We were in the process of some kind of argument, I seem to remember. Something about arriving at an absurdity, and deciding that -- as a result of this -- there's something desperately wrong with the reasoning that brought us there?

Now, explain to me how this is not just a little bit absurd. To preserve freedom in America, we'll place children in a learning environment that would have been considered oppressive under Stalin. We'll lock them in buildings that are -- I guarantee it -- more heavily guarded then any kindergarten in North Korea.

Are we out of our collective mind?

Fifty. Million. Dollars. Towards ensuring that, between the ages of six and sixteen, American citizens live in a dystopian hell. All in the name of freedom.

The NRA would have this so that, once you emerge from that hell, you're free. And let's face it: you are. You can own as many guns as you want. Can't say that about anywhere else in the free world, can you? You can buy all of these guns without being hassled: no intrusive background checks; no edgy waiting period.

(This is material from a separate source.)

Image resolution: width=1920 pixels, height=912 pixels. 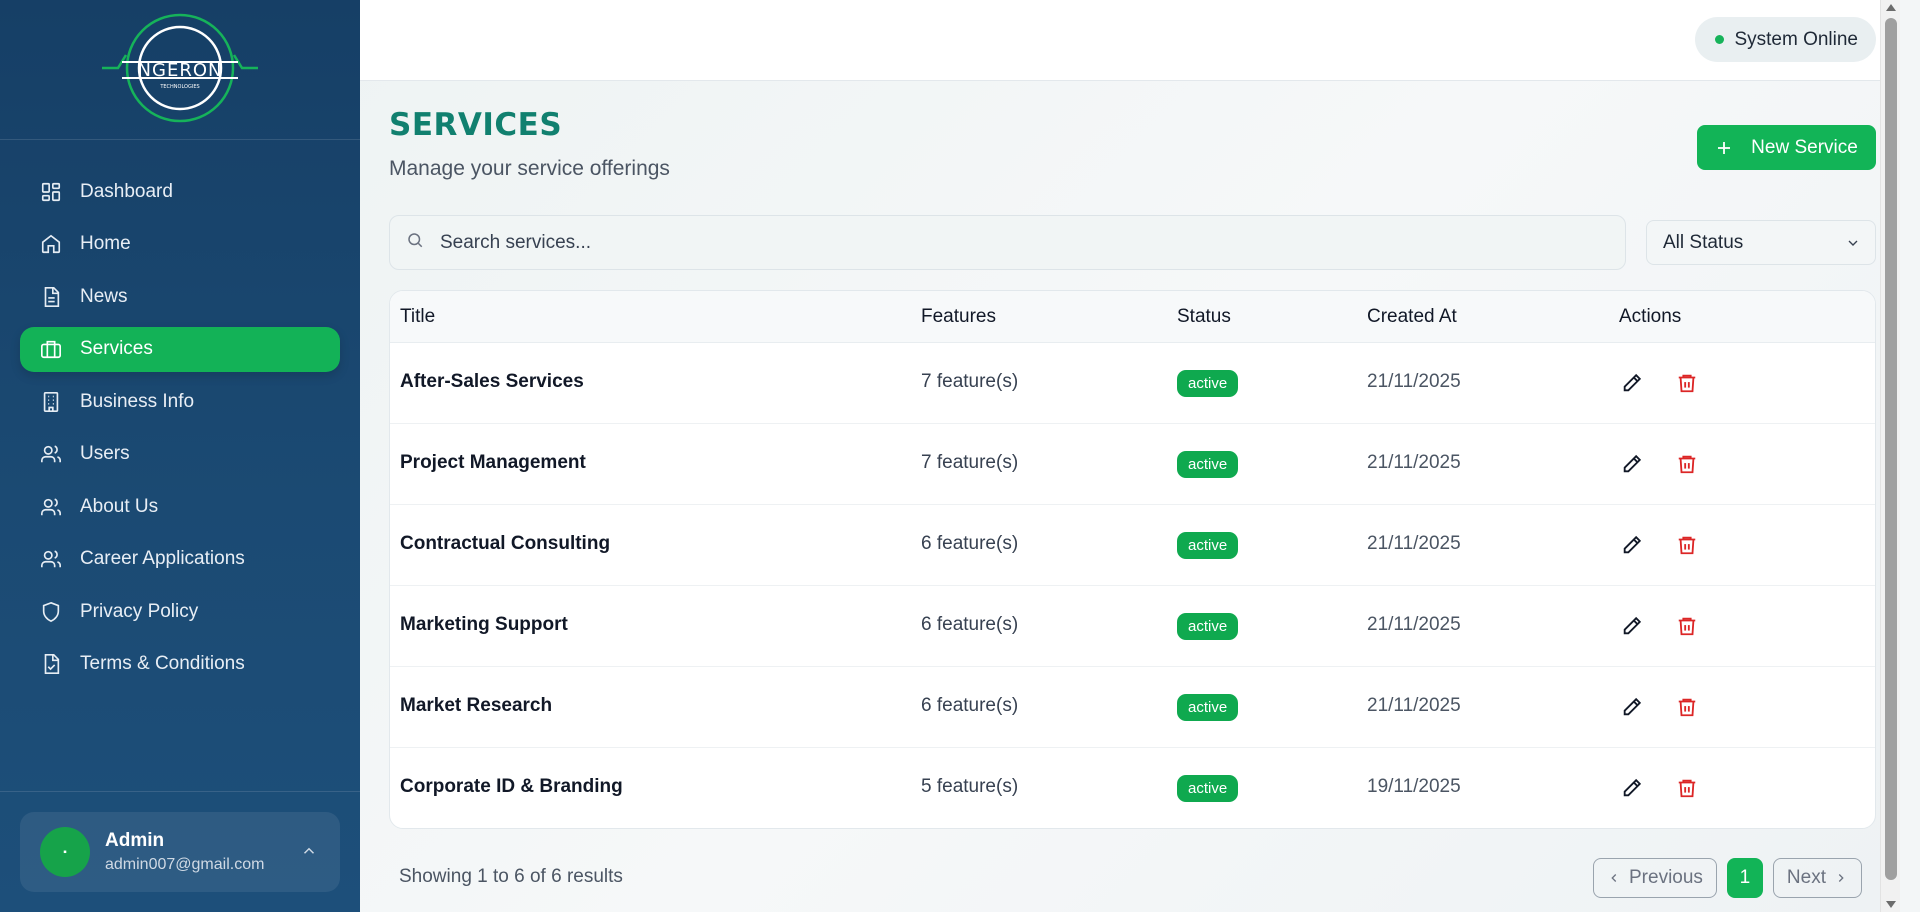 I want to click on next-page-button: Next, so click(x=1817, y=878).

Anywhere else have this kind of freedom? I don't think so.

Hence, when you escort your children from the house to the school, you can guarantee them genuine safety. An armed escort. Home is safe (because there are guns); school is safe (because there are guns); and should anything bad happen between these two armed camps, you have mil-spec ordnance to annihilate this threat to your children's freedom.

Nowhere else in the world will children be so rigorously protected from tyranny.

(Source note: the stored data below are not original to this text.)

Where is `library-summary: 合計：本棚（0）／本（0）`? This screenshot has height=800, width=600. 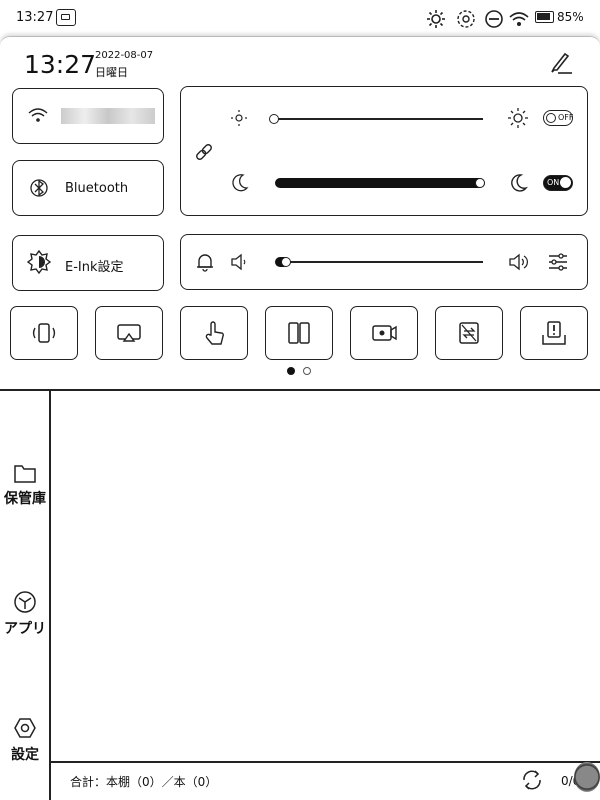
library-summary: 合計：本棚（0）／本（0） is located at coordinates (144, 782).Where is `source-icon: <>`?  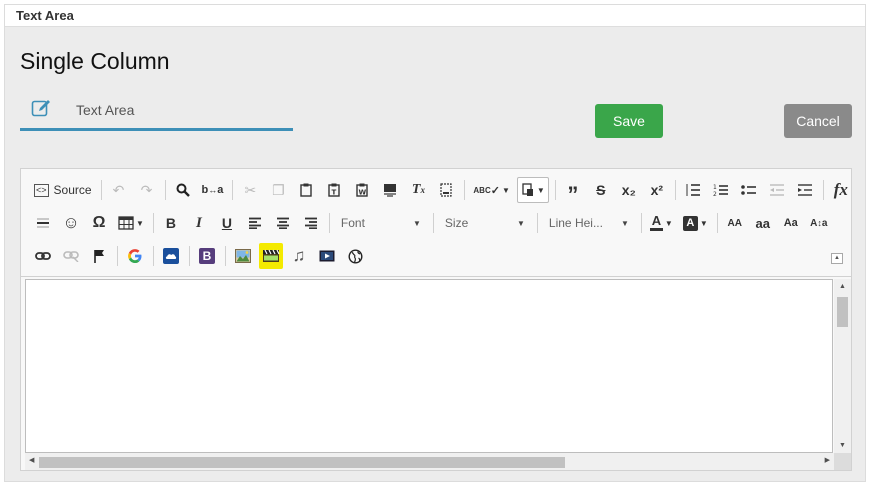 source-icon: <> is located at coordinates (42, 190).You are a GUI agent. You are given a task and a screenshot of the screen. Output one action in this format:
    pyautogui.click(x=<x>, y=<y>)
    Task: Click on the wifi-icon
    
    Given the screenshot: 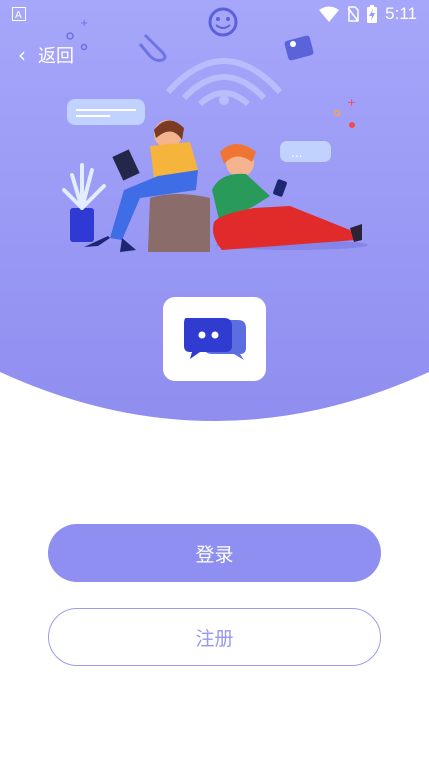 What is the action you would take?
    pyautogui.click(x=330, y=14)
    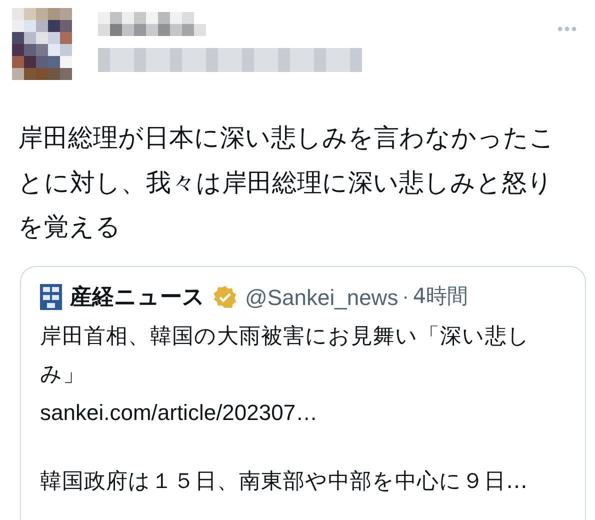  Describe the element at coordinates (440, 296) in the screenshot. I see `post-time: 4時間` at that location.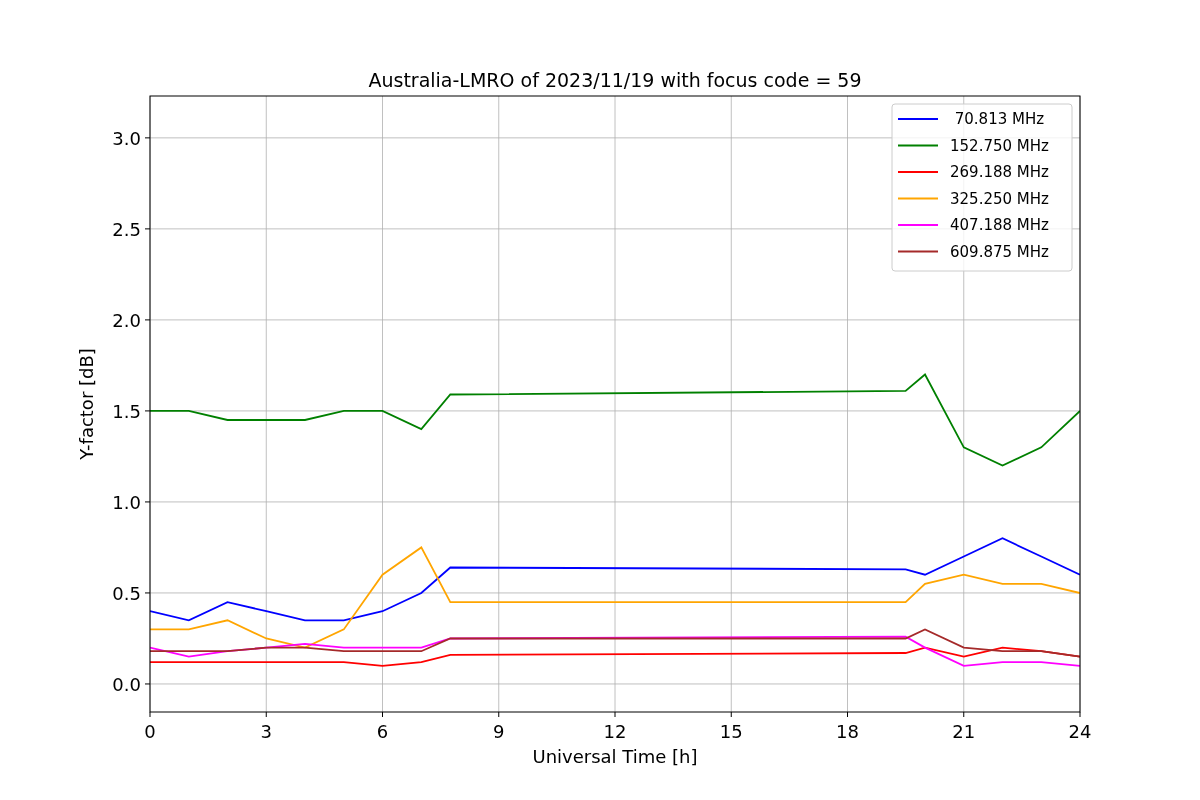 The width and height of the screenshot is (1200, 800). Describe the element at coordinates (266, 732) in the screenshot. I see `tick-label: 3` at that location.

The Obama administration is, of course, famed for going the distance when it comes to compromise. (The distance being precisely the thing you don't want to go.) And so we read this paragraph, in an actual news story:

The school safety initiative would make federal dollars available to schools that want to hire police officers and install surveillance equipment, although it is not nearly as far-ranging as the National Rifle Association's proposal for armed guards in every U.S. school.

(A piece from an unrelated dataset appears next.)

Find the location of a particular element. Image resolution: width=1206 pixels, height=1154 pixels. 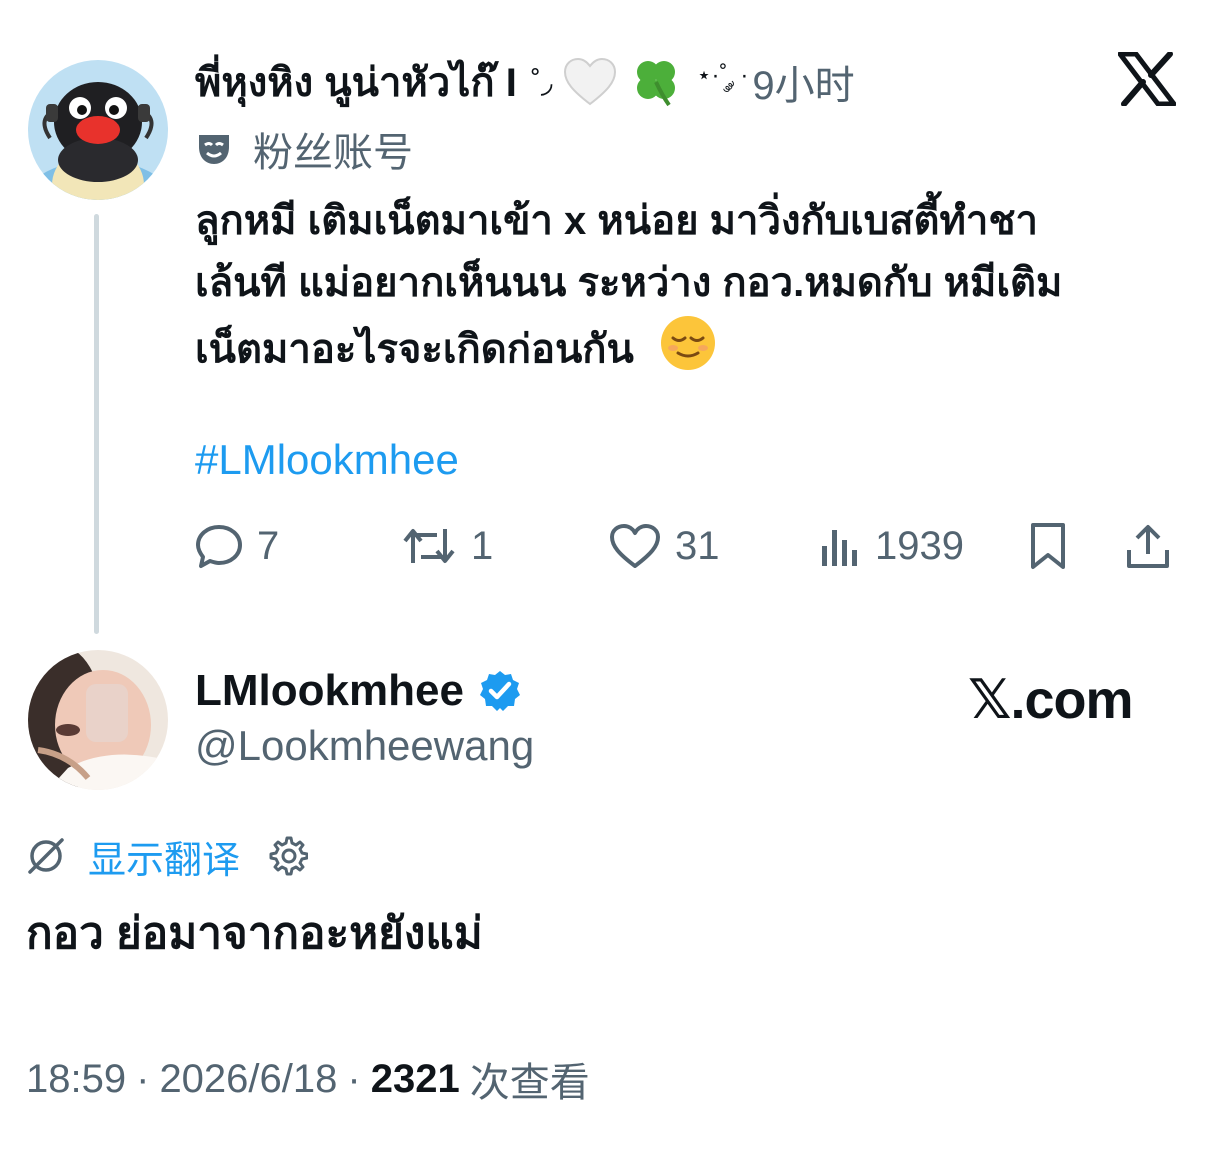

author-name-row: LMlookmhee is located at coordinates (358, 691).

The idea is gaining currency among some Democratic lawmakers, who see it as a potential area of common ground with Republicans who otherwise oppose stricter restrictions on firearms. Liberal Sen. Barbara Boxer, D-Calif., said she presented the plan to Vice President Joe Biden, and that he was "very, very interested" and may include it in the policy recommendations he makes to President Barack Obama.

Let's do a close reading. This idea is "gaining currency." With sane people.

Why? Because it's a "potential area of common ground." Ah! A compromise! Senator Barbara Boxer (a sober, liberal woman) presented this lunacy to Joe Biden (not generally considered a drooling whackjob) and the Vice President is "very, very interested."

Interested in what?

Am I missing something? Is there an idea here? The NRA has suggested something cynical, tyrannical, utterly worthless and unparalleled in stupidity -- and this fascinates you? Perhaps the interesting part is that you're only going to put $50 million towards this thuggery, when it could be $100 million. "It is not nearly as far-ranging as the National Rifle Association's proposal for armed guards in every U.S. school." We'll, that's win-win, isn't it.

In return for this, the NRA is willing to not consider gun controls of any sort. Seems fair to me.

At least we're not talking about barbed wire, right? Or guard towers. Or surveillance equipment. Or... hang on. Sometimes you really do have to read things closely, to be sure that you're not hallucinating.

"The school safety initiative would make federal dollars available to schools that want to hire police officers and install surveillance equipment."

When Joe Biden eagerly presents these "policy recommendations" to President Obama, all I ask -- all I beg for -- is one thing. It doesn't have to be the president himself. It can be a senator, a congressman, some minor functionary, a powerless aide -- I don't care. But will somebody please have the common decency to laugh convulsively until tears ruin his tie and he has to be carried helpless from the room?